# 1. Assessor and analyst work

## 1.0. Rating and criteria

Please [open this document](https://static.googleusercontent.com/media/guidelines.raterhub.com/en//searchqualityevaluatorguidelines.pdf)
and study chapters 13.0-13.4. Your task will be to assess the organic answers of search engines given the same query.

## 1.1. Explore the page

For the following search engines:
- https://duckduckgo.com/
- https://www.bing.com/
- https://ya.ru/
- https://www.google.com/

Perform the same query: "**How to get from Kazan to Voronezh**".

Discuss with your TA the following:
1. Which elements you may identify at SERP? Ads, snippets, blends from other sources, ...?
2. Where are organic results? How many of them are there?

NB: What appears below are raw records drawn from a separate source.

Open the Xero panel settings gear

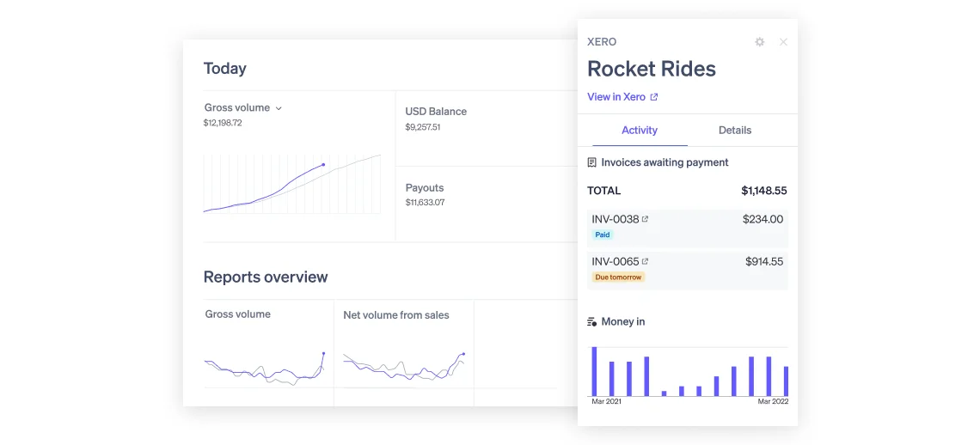pyautogui.click(x=759, y=42)
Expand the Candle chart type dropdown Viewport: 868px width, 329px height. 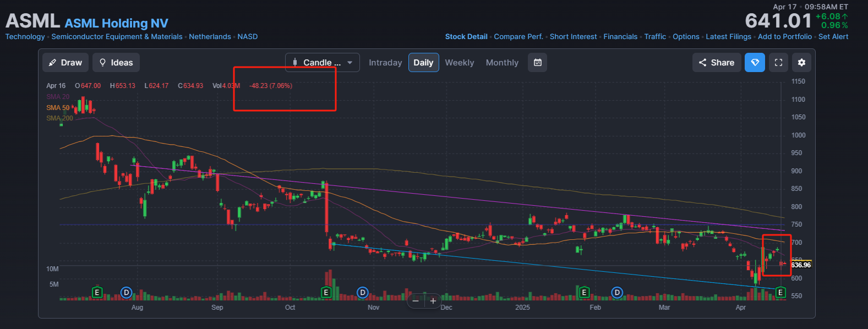[x=323, y=63]
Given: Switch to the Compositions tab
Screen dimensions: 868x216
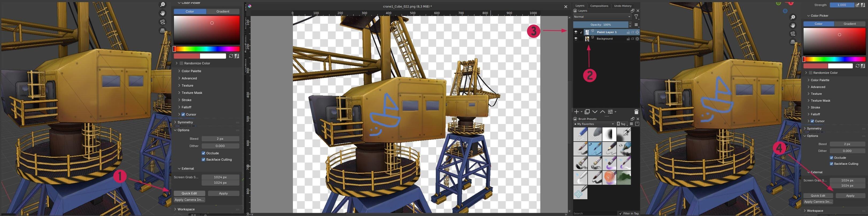Looking at the screenshot, I should click(599, 6).
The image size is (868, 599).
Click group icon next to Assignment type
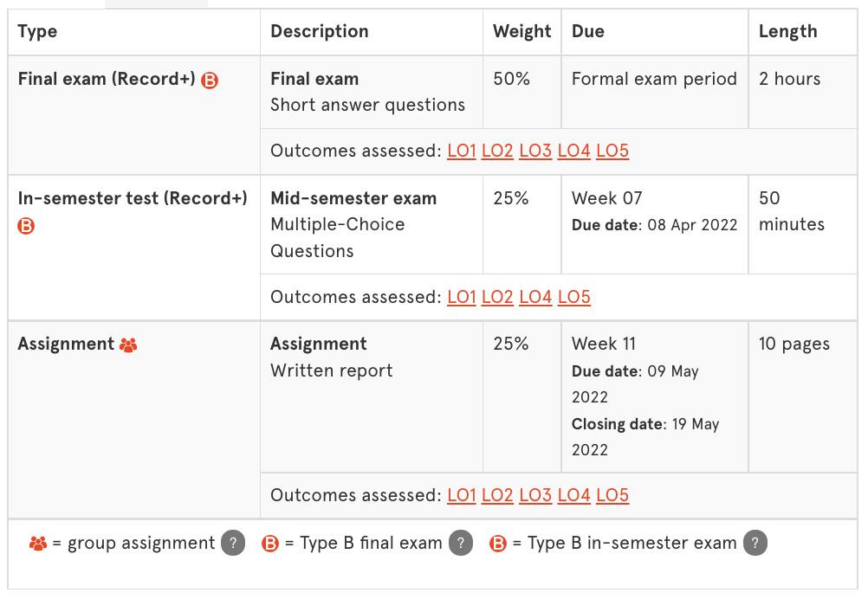128,345
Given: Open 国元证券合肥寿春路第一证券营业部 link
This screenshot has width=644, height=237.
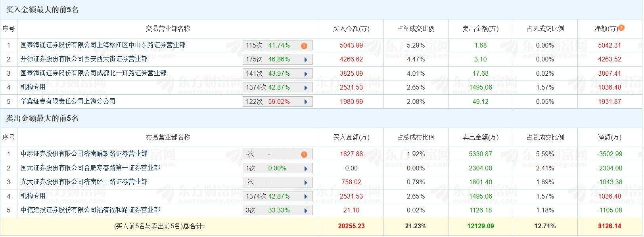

## 1.2. Rate the results of the search engine

If there are many of you in the group, assess all search engines, otherwise choose 1 or 2. There should be no less than 5 of your for each search engine. Use the scale from the handbook, use 0..4 numerical equivalents for . 

Compute:
- average relevance and standard deviation.
- [Fleiss kappa score](https://en.wikipedia.org/wiki/Fleiss%27_kappa#Worked_example). Use [this implementation](https://www.statsmodels.org/dev/generated/statsmodels.stats.inter_rater.fleiss_kappa.html).
- [Kendall rank coefficient](https://en.wikipedia.org/wiki/Kendall_rank_correlation_coefficient). Use [this implementation](https://docs.scipy.org/doc/scipy/reference/generated/scipy.stats.kendalltau.html).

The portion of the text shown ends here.